* **What to produce**: Every record that follows must be given again exactly.

Start of Block

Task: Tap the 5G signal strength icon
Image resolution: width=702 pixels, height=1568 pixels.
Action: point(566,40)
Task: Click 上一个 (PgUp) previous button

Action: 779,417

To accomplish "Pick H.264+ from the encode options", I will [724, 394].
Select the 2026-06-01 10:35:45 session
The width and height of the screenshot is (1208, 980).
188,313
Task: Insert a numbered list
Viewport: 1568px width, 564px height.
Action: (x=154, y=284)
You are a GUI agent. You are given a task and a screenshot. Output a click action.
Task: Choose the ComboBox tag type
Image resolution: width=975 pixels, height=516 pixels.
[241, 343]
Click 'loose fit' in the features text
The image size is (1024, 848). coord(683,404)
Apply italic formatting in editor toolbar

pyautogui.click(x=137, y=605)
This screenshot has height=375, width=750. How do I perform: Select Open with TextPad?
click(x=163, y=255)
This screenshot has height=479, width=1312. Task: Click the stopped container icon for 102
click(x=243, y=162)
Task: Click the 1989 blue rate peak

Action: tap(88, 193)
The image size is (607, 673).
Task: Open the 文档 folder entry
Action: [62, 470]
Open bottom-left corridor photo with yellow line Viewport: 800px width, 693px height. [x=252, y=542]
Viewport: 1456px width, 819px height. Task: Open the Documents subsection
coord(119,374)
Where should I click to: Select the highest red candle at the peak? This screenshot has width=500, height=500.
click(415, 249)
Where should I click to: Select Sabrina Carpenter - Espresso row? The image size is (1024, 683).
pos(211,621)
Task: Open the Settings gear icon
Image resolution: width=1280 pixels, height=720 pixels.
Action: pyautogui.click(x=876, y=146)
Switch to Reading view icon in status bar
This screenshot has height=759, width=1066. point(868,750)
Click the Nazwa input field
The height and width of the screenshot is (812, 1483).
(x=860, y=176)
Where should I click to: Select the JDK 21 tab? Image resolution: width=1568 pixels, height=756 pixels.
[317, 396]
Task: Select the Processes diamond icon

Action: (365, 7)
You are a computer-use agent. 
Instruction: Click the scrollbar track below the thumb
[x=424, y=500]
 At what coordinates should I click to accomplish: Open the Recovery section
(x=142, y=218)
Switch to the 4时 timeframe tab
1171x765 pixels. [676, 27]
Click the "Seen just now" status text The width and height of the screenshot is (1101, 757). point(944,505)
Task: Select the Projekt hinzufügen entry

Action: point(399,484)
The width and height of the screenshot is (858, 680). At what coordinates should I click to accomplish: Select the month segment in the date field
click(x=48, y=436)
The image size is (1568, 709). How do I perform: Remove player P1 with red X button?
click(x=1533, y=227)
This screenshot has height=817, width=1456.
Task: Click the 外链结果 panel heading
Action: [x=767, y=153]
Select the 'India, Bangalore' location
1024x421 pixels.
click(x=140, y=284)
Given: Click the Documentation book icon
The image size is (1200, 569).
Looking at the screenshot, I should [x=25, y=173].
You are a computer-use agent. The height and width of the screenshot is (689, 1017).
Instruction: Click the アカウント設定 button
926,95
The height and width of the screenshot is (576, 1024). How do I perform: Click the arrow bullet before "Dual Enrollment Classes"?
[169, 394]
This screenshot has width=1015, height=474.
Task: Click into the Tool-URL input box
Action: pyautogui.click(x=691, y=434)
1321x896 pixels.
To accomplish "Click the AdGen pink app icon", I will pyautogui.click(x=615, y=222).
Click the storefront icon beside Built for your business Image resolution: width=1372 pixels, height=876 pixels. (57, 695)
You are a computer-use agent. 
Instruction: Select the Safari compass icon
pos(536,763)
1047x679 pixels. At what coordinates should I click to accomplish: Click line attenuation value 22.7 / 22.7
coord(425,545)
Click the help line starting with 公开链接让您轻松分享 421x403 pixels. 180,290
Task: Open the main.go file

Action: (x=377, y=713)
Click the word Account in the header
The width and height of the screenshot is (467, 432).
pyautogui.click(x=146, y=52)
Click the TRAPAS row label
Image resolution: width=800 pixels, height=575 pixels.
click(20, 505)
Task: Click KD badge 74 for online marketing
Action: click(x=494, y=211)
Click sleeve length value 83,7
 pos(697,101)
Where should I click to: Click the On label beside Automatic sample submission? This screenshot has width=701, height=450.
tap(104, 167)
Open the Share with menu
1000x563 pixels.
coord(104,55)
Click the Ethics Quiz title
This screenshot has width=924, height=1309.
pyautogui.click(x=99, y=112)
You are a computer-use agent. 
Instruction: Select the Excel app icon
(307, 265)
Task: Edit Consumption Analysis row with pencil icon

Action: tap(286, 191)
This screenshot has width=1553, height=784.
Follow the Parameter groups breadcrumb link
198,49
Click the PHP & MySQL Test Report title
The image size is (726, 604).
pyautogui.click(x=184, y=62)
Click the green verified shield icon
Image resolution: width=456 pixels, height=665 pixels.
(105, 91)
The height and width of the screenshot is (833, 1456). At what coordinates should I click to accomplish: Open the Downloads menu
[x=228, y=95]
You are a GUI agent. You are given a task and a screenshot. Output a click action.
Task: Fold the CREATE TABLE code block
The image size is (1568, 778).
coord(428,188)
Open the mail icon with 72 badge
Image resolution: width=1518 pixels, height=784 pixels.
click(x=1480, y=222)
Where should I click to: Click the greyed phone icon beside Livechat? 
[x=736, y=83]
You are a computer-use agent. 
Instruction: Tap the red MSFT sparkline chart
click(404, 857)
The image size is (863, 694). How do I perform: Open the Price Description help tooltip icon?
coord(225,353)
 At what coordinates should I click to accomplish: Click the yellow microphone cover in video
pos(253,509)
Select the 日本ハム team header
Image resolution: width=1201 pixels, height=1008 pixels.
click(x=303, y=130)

End of Block

* **Exercise output**:
Task: Tap the 5G signal strength icon
Image resolution: width=702 pixels, height=1568 pixels.
Action: point(566,40)
Task: Click 上一个 (PgUp) previous button

Action: 779,417

To accomplish "Pick H.264+ from the encode options", I will [724, 394].
Select the 2026-06-01 10:35:45 session
The width and height of the screenshot is (1208, 980).
188,313
Task: Insert a numbered list
Viewport: 1568px width, 564px height.
Action: (x=154, y=284)
You are a GUI agent. You are given a task and a screenshot. Output a click action.
Task: Choose the ComboBox tag type
Image resolution: width=975 pixels, height=516 pixels.
[241, 343]
Click 'loose fit' in the features text
The image size is (1024, 848). coord(683,404)
Apply italic formatting in editor toolbar

pyautogui.click(x=137, y=605)
This screenshot has height=375, width=750. How do I perform: Select Open with TextPad?
click(x=163, y=255)
This screenshot has height=479, width=1312. Task: Click the stopped container icon for 102
click(x=243, y=162)
Task: Click the 1989 blue rate peak

Action: tap(88, 193)
The image size is (607, 673).
Task: Open the 文档 folder entry
Action: [62, 470]
Open bottom-left corridor photo with yellow line Viewport: 800px width, 693px height. [x=252, y=542]
Viewport: 1456px width, 819px height. Task: Open the Documents subsection
coord(119,374)
Where should I click to: Select the highest red candle at the peak? This screenshot has width=500, height=500.
click(415, 249)
Where should I click to: Select Sabrina Carpenter - Espresso row? The image size is (1024, 683).
pos(211,621)
Task: Open the Settings gear icon
Image resolution: width=1280 pixels, height=720 pixels.
Action: pyautogui.click(x=876, y=146)
Switch to Reading view icon in status bar
This screenshot has height=759, width=1066. point(868,750)
Click the Nazwa input field
The height and width of the screenshot is (812, 1483).
(x=860, y=176)
Where should I click to: Select the JDK 21 tab? Image resolution: width=1568 pixels, height=756 pixels.
[317, 396]
Task: Select the Processes diamond icon

Action: (365, 7)
You are a computer-use agent. 
Instruction: Click the scrollbar track below the thumb
[x=424, y=500]
 At what coordinates should I click to accomplish: Open the Recovery section
(x=142, y=218)
Switch to the 4时 timeframe tab
1171x765 pixels. [676, 27]
Click the "Seen just now" status text The width and height of the screenshot is (1101, 757). point(944,505)
Task: Select the Projekt hinzufügen entry

Action: point(399,484)
The width and height of the screenshot is (858, 680). At what coordinates should I click to accomplish: Select the month segment in the date field
click(x=48, y=436)
The image size is (1568, 709). How do I perform: Remove player P1 with red X button?
click(x=1533, y=227)
This screenshot has height=817, width=1456.
Task: Click the 外链结果 panel heading
Action: [x=767, y=153]
Select the 'India, Bangalore' location
1024x421 pixels.
click(x=140, y=284)
Given: Click the Documentation book icon
The image size is (1200, 569).
Looking at the screenshot, I should [x=25, y=173].
You are a computer-use agent. The height and width of the screenshot is (689, 1017).
Instruction: Click the アカウント設定 button
926,95
The height and width of the screenshot is (576, 1024). How do I perform: Click the arrow bullet before "Dual Enrollment Classes"?
[169, 394]
This screenshot has width=1015, height=474.
Task: Click into the Tool-URL input box
Action: pyautogui.click(x=691, y=434)
1321x896 pixels.
To accomplish "Click the AdGen pink app icon", I will pyautogui.click(x=615, y=222).
Click the storefront icon beside Built for your business Image resolution: width=1372 pixels, height=876 pixels. (57, 695)
You are a computer-use agent. 
Instruction: Select the Safari compass icon
pos(536,763)
1047x679 pixels. At what coordinates should I click to accomplish: Click line attenuation value 22.7 / 22.7
coord(425,545)
Click the help line starting with 公开链接让您轻松分享 421x403 pixels. 180,290
Task: Open the main.go file

Action: (x=377, y=713)
Click the word Account in the header
The width and height of the screenshot is (467, 432).
pyautogui.click(x=146, y=52)
Click the TRAPAS row label
Image resolution: width=800 pixels, height=575 pixels.
click(20, 505)
Task: Click KD badge 74 for online marketing
Action: click(x=494, y=211)
Click sleeve length value 83,7
 pos(697,101)
Where should I click to: Click the On label beside Automatic sample submission? This screenshot has width=701, height=450.
tap(104, 167)
Open the Share with menu
1000x563 pixels.
coord(104,55)
Click the Ethics Quiz title
This screenshot has width=924, height=1309.
pyautogui.click(x=99, y=112)
You are a computer-use agent. 
Instruction: Select the Excel app icon
(307, 265)
Task: Edit Consumption Analysis row with pencil icon

Action: tap(286, 191)
This screenshot has width=1553, height=784.
Follow the Parameter groups breadcrumb link
198,49
Click the PHP & MySQL Test Report title
The image size is (726, 604).
pyautogui.click(x=184, y=62)
Click the green verified shield icon
Image resolution: width=456 pixels, height=665 pixels.
(105, 91)
The height and width of the screenshot is (833, 1456). At what coordinates should I click to accomplish: Open the Downloads menu
[x=228, y=95]
You are a GUI agent. You are given a task and a screenshot. Output a click action.
Task: Fold the CREATE TABLE code block
The image size is (1568, 778).
coord(428,188)
Open the mail icon with 72 badge
Image resolution: width=1518 pixels, height=784 pixels.
click(x=1480, y=222)
Where should I click to: Click the greyed phone icon beside Livechat? 
[x=736, y=83]
You are a computer-use agent. 
Instruction: Tap the red MSFT sparkline chart
click(404, 857)
The image size is (863, 694). How do I perform: Open the Price Description help tooltip icon?
coord(225,353)
 At what coordinates should I click to accomplish: Click the yellow microphone cover in video
pos(253,509)
Select the 日本ハム team header
Image resolution: width=1201 pixels, height=1008 pixels.
click(x=303, y=130)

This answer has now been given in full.